Come donne in nero di Padova desideriamo condividere informazioni e riflessioni intorno alla guerra.

Crediamo che la guerra mostri oggi la sua totale crudeltà e inutilità.

16 giugno 2011

Smilitarizzazione e ritiro delle truppe dall'Afghanistan e Libia

Nella dimenticanza pressochè totale e nella messa in sordina degli interventi militari che lo stato italiano porta avanti in Afghanistan e Libia ( nonostante gli "incidenti"con feriti e morti, sofferti da noi e dalla popolazione civile di questi luoghi) vogliamo rilanciare il ns documento, già pubblicato su questo blog, e l'iniziativa che assieme ad altre associazioni del territorio abbiamo indirizzato al comune di padova per sollecitare una discussione pubblica sulla guerra.

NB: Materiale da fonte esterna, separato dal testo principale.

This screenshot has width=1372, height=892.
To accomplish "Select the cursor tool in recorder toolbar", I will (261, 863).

In questa strada cerchiamo di coinvolgere all'inizio i settori più interessati a questo tema (Delega alla pace e assessorato alla cooperazione)
Di seguito riportiamo la lettera inviata.

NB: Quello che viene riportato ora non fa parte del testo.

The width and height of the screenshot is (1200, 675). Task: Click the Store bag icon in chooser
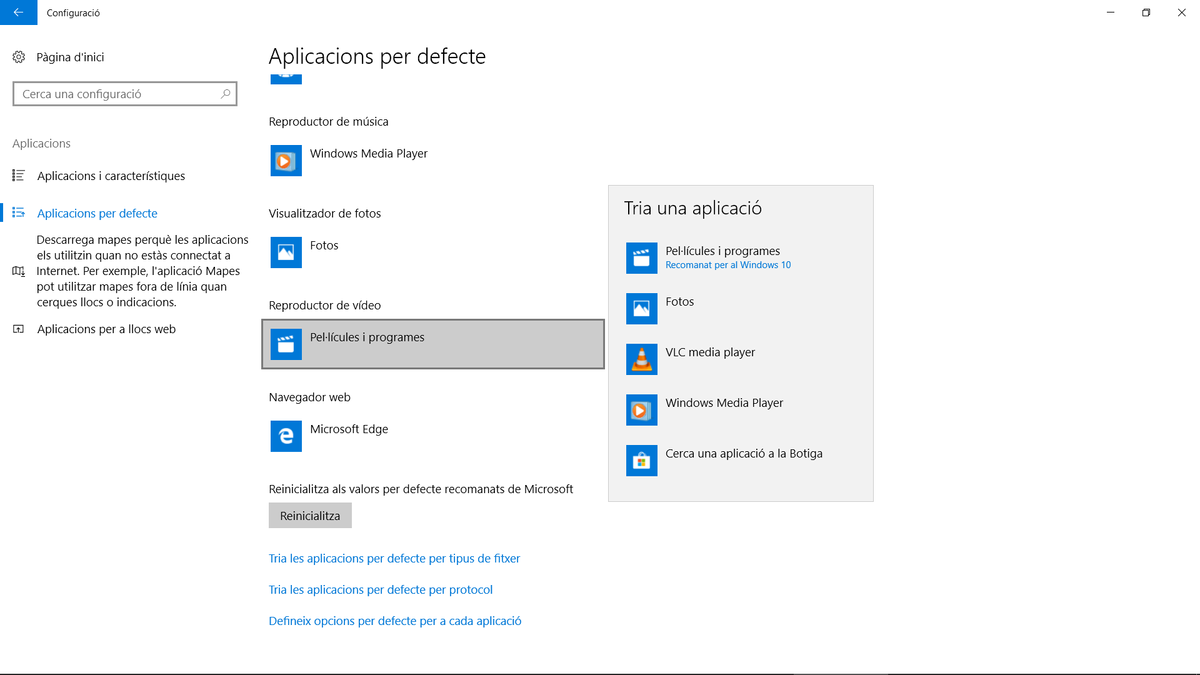(641, 460)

A Milvia Boselli, delegata del Sindaco per Pace e Diritti Umani
All’Assessore alla Cooperazione Alessandro Zan
Alla Presidente del Consiglio Comunale Daniela Ruffini


Noi cittadini/e padovani/e che facciamo parte di associazioni pacifiste vogliamo esprimere ai nostri rappresentanti in Consiglio Comunale la nostra forte preoccupazione per il coinvolgimento diretto dell’Italia in operazioni belliche.
Il nostro paese è in guerra: non si combatte sul nostro territorio, ma è in atto il meccanismo della guerra con tutto ciò che questo comporta: aumento delle spese militari e, invece, tagli drastici ai fondi per la cooperazione, militarizzazione del territorio e diffusione di una cultura di guerra.
Il nostro è un paese che – anche se lo nega - fa la guerra in spregio all’articolo 11 della Costituzione: attualmente in Afghanistan e in Libia.
In Afghanistan dopo 10 anni di guerra, dopo la morte di oltre 40.000 civili a causa, principalmente, dei bombardamenti aerei, tutti gli obiettivi inizialmente dichiarati sono falliti (lotta al terrorismo, portare democrazia e sicurezza, liberare le donne afghane).
In Libia i paesi con forti interessi in quest’area non hanno perso tempo in pressioni diplomatiche, passando direttamente all’opzione militare in nome della difesa dei civili, ma in realtà la guerra colpisce chi dichiara di voler proteggere e nessuna soluzione si profila. I profughi dalla Libia partono in condizioni disumane senza ricevere alcuna protezione e, nel caso arrivino, un’accoglienza dignitosa.

Consapevoli che la violenza genera solo violenza, chiediamo un dibattito pubblico del Consiglio Comunale con la cittadinanza sulla guerra.
Fiduciosi/e nella vostra sensibilità per l’argomento, chiediamo la vostra disponibilità a un incontro per verificare insieme la possibilità di arrivare a un dibattito pubblico.

In attesa di una vostra sollecita risposta, porgiamo cordiali saluti.


Donne in Nero, Associazione per la Pace, ACS, MIR, Perilmondo, Agronomi e forestali senza frontiere, Comunità palestinese del Veneto,Beati i costruttori di pace, Arci, Associazione Incontriamoci.